The ringing of steel shrieked through the woods. Howling, clashing, colliding, and then everything shifted once more. All around him, Uraks and town guard crashed together. Massive creatures, laden with dense muscles and thick leathery skin, with weapons of blackened steel. Hazy streaks of red light trailed with every swing of the Uraks' blackened blades, matching the pulsating glow that radiated from their eyes. The ringing of steel sounded in Calen's ears. The crunching and snapping of bone, the screams of the dying, the howls of the fighting. This can't be real… I was never here. I didn't see this. Please… don't show me this…"Keep pushing them back!" Haem's voice echoed through the night. Calen watched as his brother carved a blood-soaked path through the monstrosities, his sword shimmering in the light of the moon that drifted through the forest canopy. He was a force of nature. Everywhere he moved, Uraks fell, the town guard gathering around him. "Drive them back to the Ridge!"
Calen's heart thumped in his ears, swallowing all other sounds. Again, everything shifted.

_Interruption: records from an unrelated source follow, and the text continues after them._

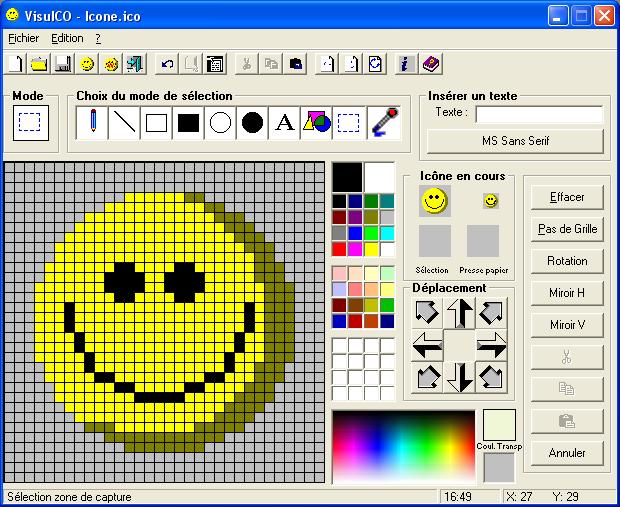The image size is (620, 507).
Task: Select the large smiley icon preview
Action: (x=434, y=201)
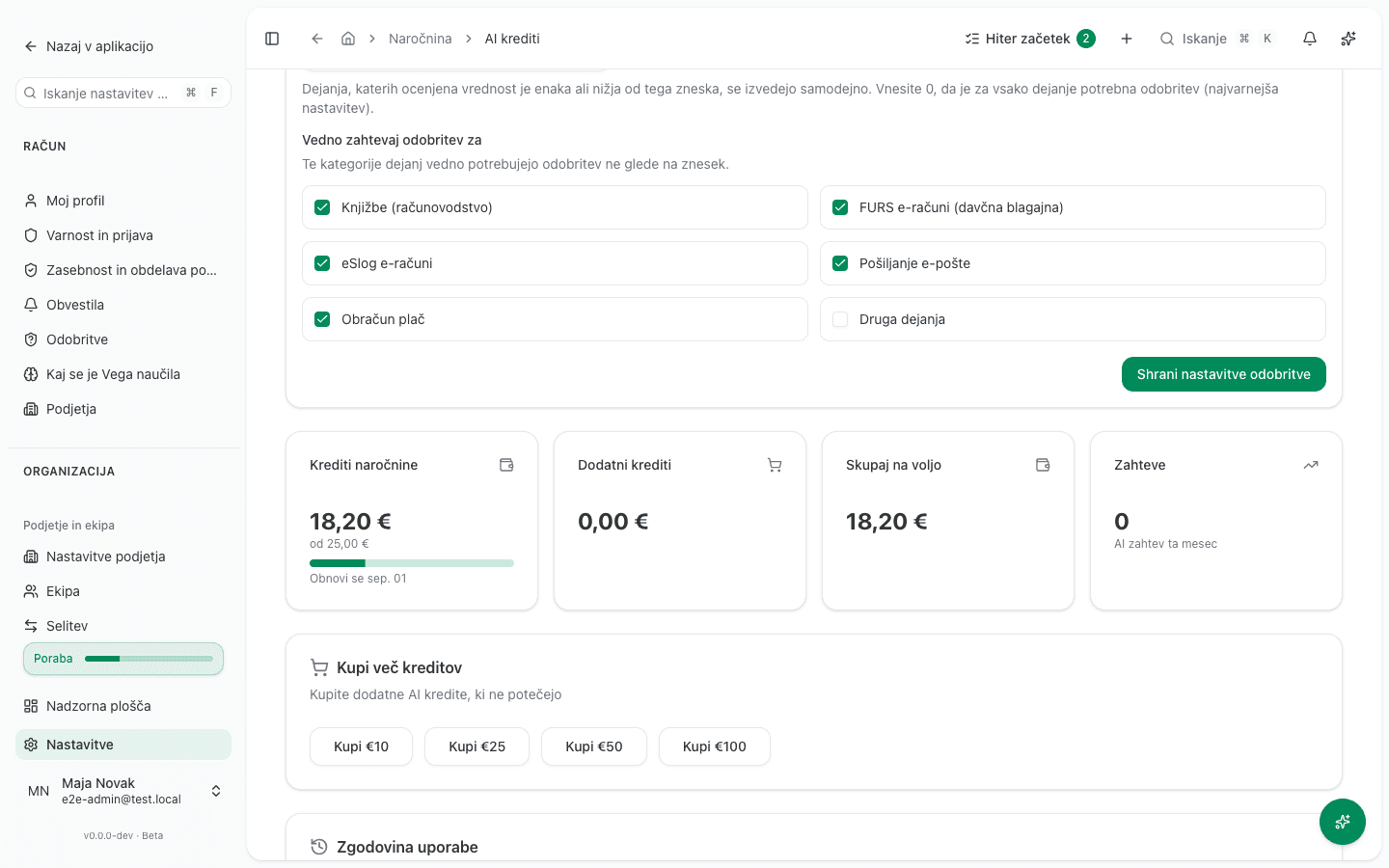Viewport: 1389px width, 868px height.
Task: Open the AI sparkle icon in top bar
Action: 1348,39
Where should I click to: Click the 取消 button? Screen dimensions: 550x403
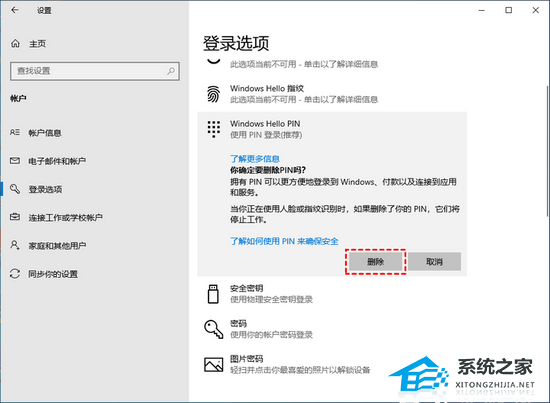(x=434, y=262)
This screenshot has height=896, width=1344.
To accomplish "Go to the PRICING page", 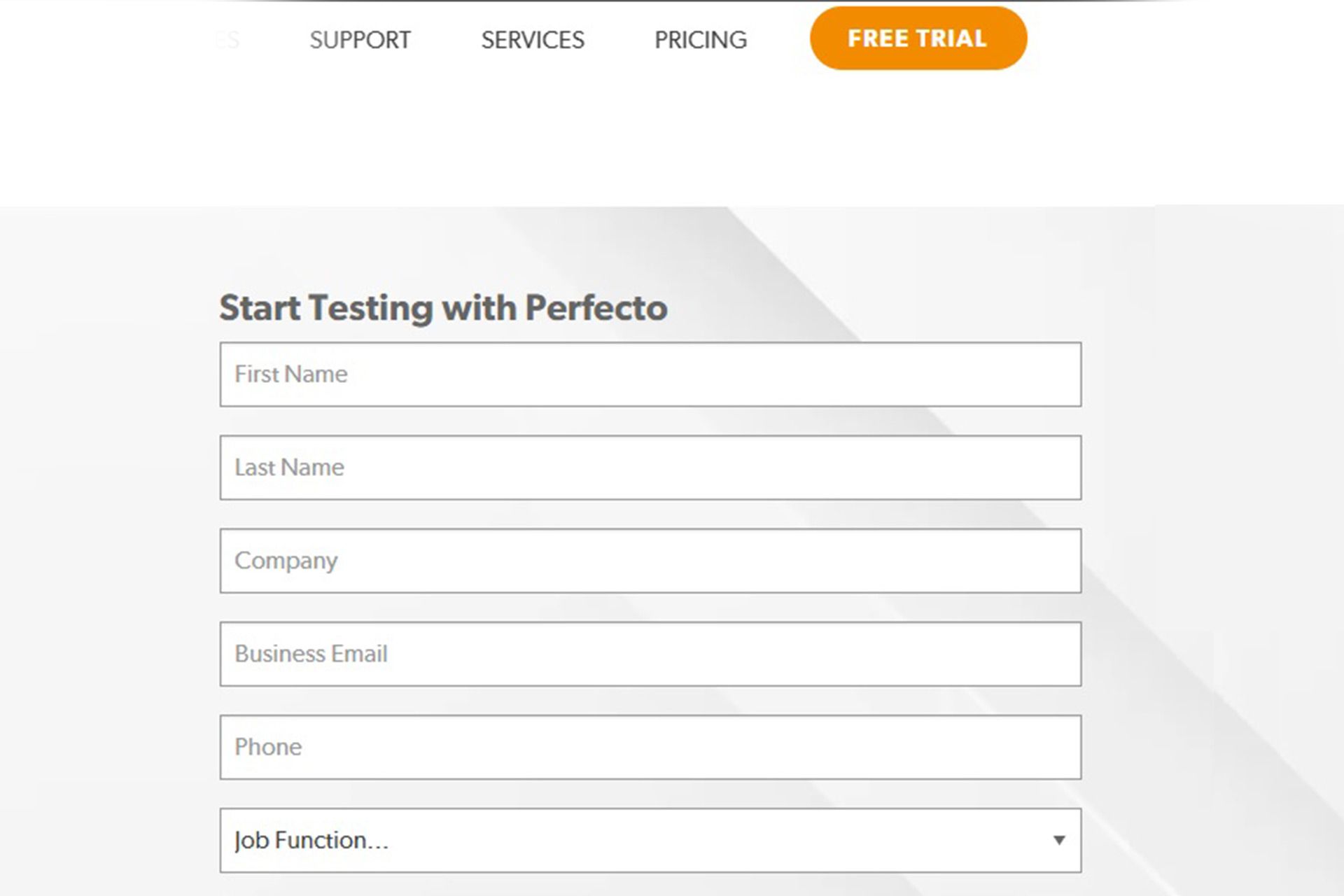I will tap(701, 40).
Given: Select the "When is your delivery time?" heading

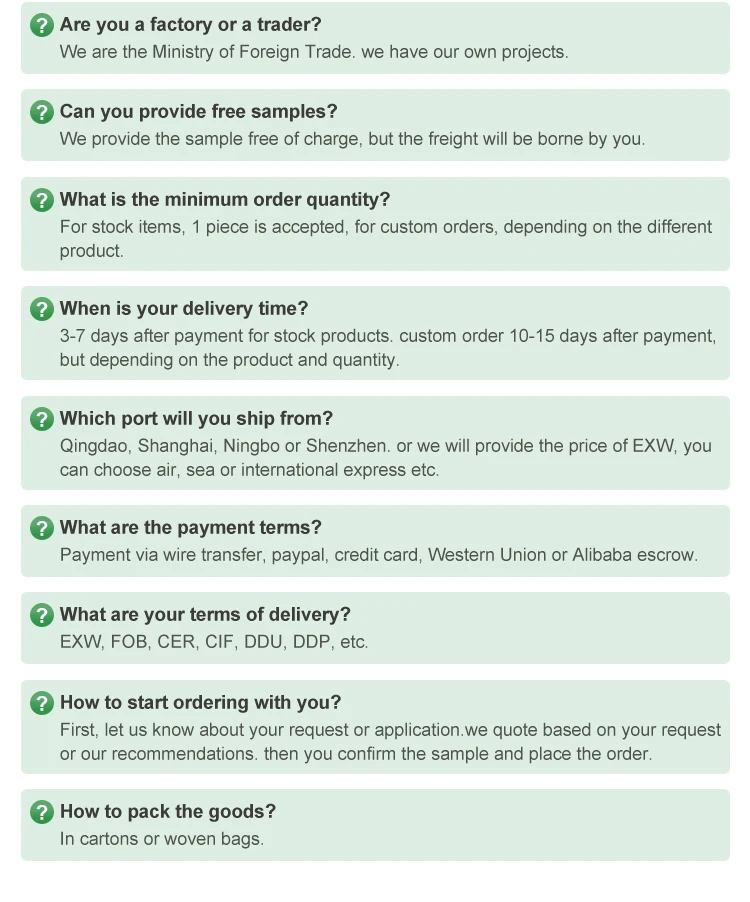Looking at the screenshot, I should [183, 309].
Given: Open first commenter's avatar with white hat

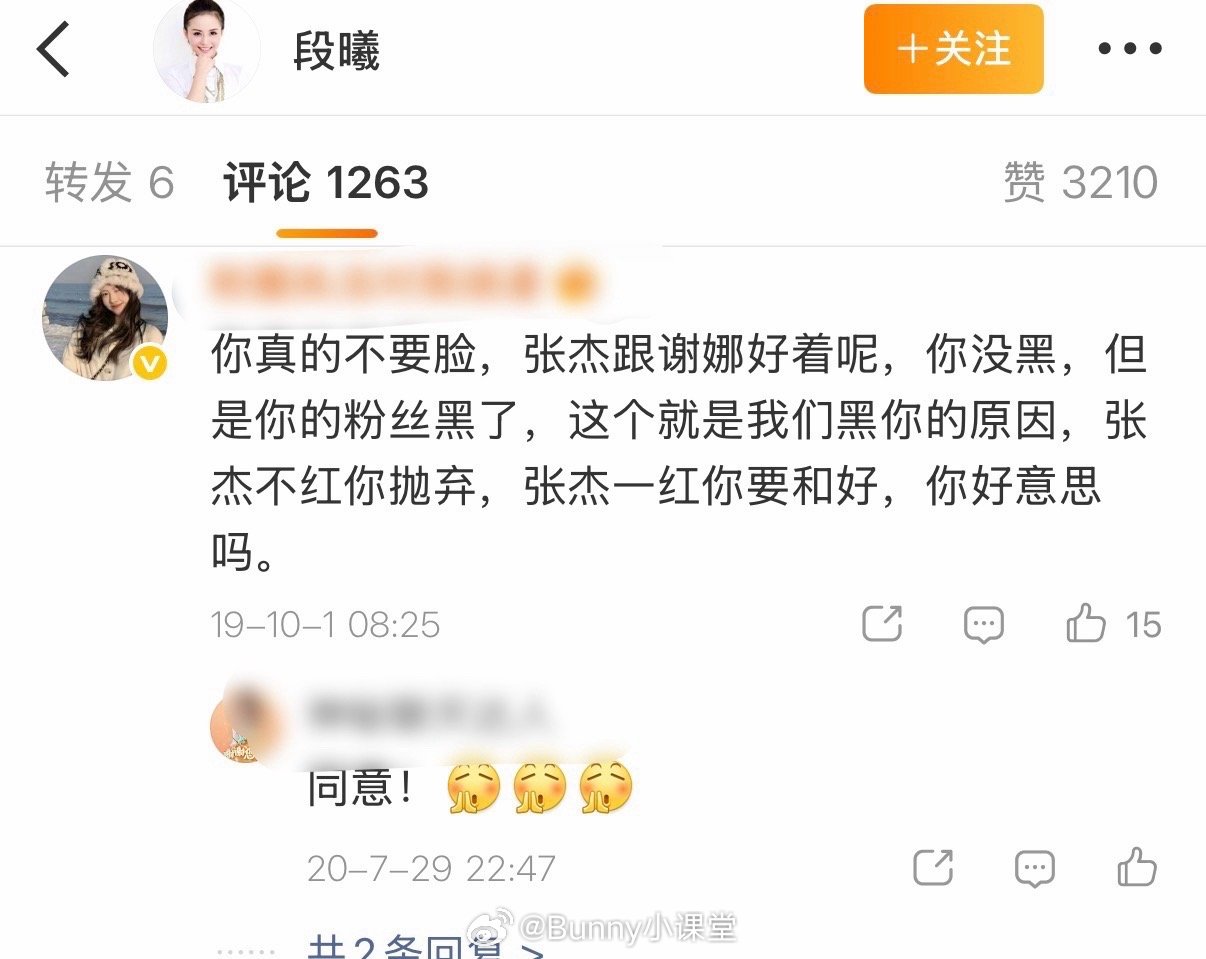Looking at the screenshot, I should tap(105, 317).
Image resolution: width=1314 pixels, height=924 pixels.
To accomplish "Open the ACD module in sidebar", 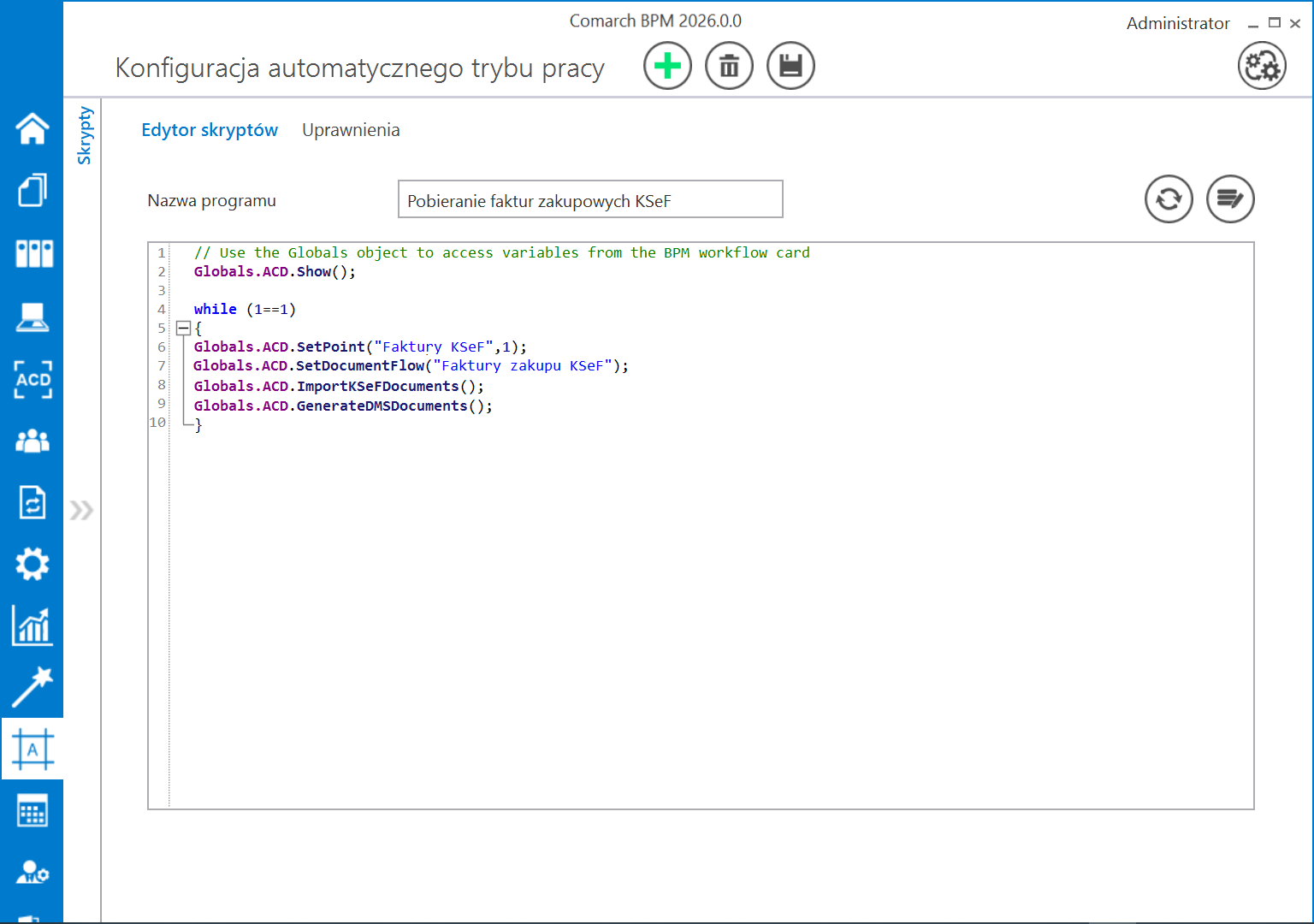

"It's a trap!" Rhett Fjorn's voice rang out, echoing endlessly. Red lights flickered, leaving streaks in the night as the Uraks descended on the town guard, blackened steel slicing through leather and skin, blood spraying. Rhett and Haem stood beside Durin and Almin Netly, Fritz's brothers, the rest of the town guard gathered about them. The Uraks crashed into the guard like a raging river. Calen watched as Almin's head was taken from his shoulders, and Durin's left leg was cleaved at the knee. It was a massacre. They never stood a chance."Fall back!" Haem's voice rang out. "Fall back!"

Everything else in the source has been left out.